> [DATA SECTION]
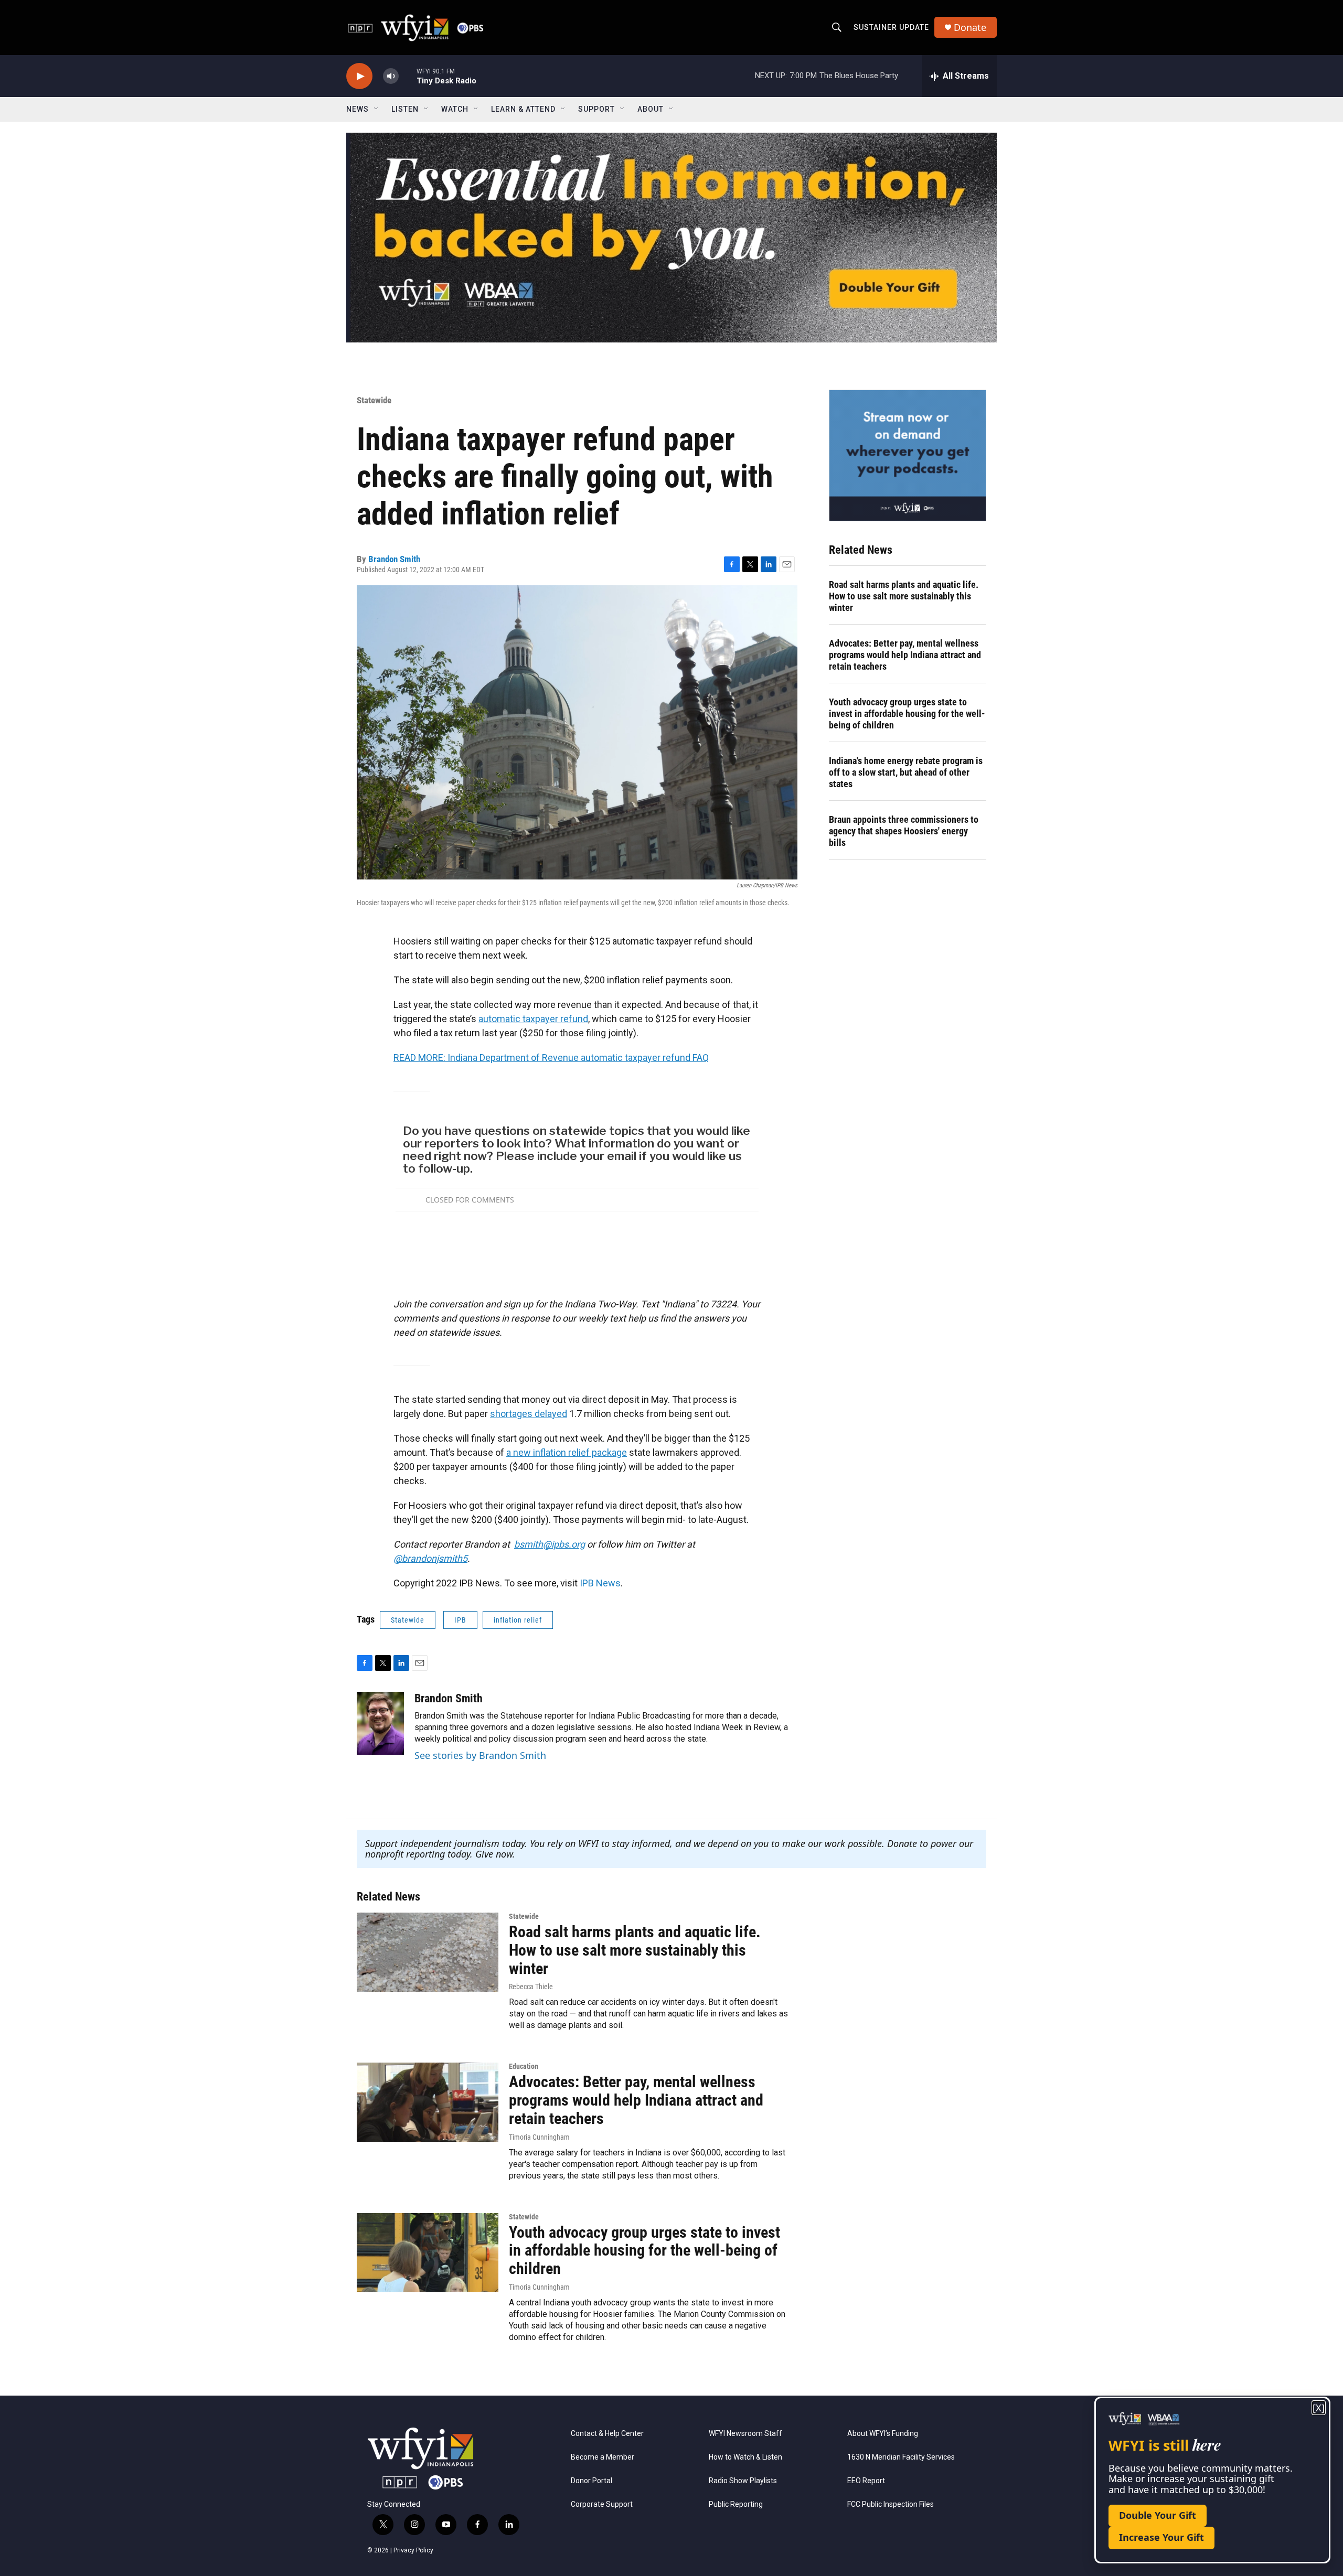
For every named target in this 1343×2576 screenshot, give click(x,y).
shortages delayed (528, 1413)
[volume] (391, 76)
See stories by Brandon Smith (480, 1755)
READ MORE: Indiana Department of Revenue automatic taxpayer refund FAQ (551, 1057)
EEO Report (866, 2481)
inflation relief (518, 1620)
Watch (454, 109)
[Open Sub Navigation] (376, 109)
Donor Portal (591, 2481)
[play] (359, 76)
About (650, 109)
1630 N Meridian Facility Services (901, 2457)
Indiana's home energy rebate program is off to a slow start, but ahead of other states (906, 772)
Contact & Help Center (607, 2434)
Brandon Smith (394, 559)
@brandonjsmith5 (430, 1558)
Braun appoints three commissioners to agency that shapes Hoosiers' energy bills (903, 831)
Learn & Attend (523, 109)
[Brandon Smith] (380, 1723)
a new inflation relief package (566, 1452)
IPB (460, 1620)
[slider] (407, 75)
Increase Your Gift (1161, 2537)
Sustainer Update (891, 27)
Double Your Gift (1157, 2515)
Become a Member (602, 2457)
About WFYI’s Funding (882, 2434)
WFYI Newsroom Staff (745, 2434)
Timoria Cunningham (539, 2137)
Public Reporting (736, 2504)
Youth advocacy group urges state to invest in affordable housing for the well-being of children (907, 713)
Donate (970, 27)
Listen (405, 109)
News (357, 109)
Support (596, 109)
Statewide (374, 400)
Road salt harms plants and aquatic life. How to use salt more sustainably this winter (903, 596)
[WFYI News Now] (907, 455)
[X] (1319, 2407)
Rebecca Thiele (531, 1986)
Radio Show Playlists (743, 2481)
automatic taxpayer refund (533, 1018)
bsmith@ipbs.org (549, 1544)
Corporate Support (602, 2504)
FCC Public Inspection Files (890, 2504)
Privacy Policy (413, 2550)
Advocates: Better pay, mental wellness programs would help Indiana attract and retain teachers (905, 655)
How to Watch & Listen (745, 2457)
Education (523, 2066)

> [TASK STATEMENT] Scanning the listing, tally the lines with "taxpayer" in them and state the number by itself.

> [ANSWER FOR THE TASK] 2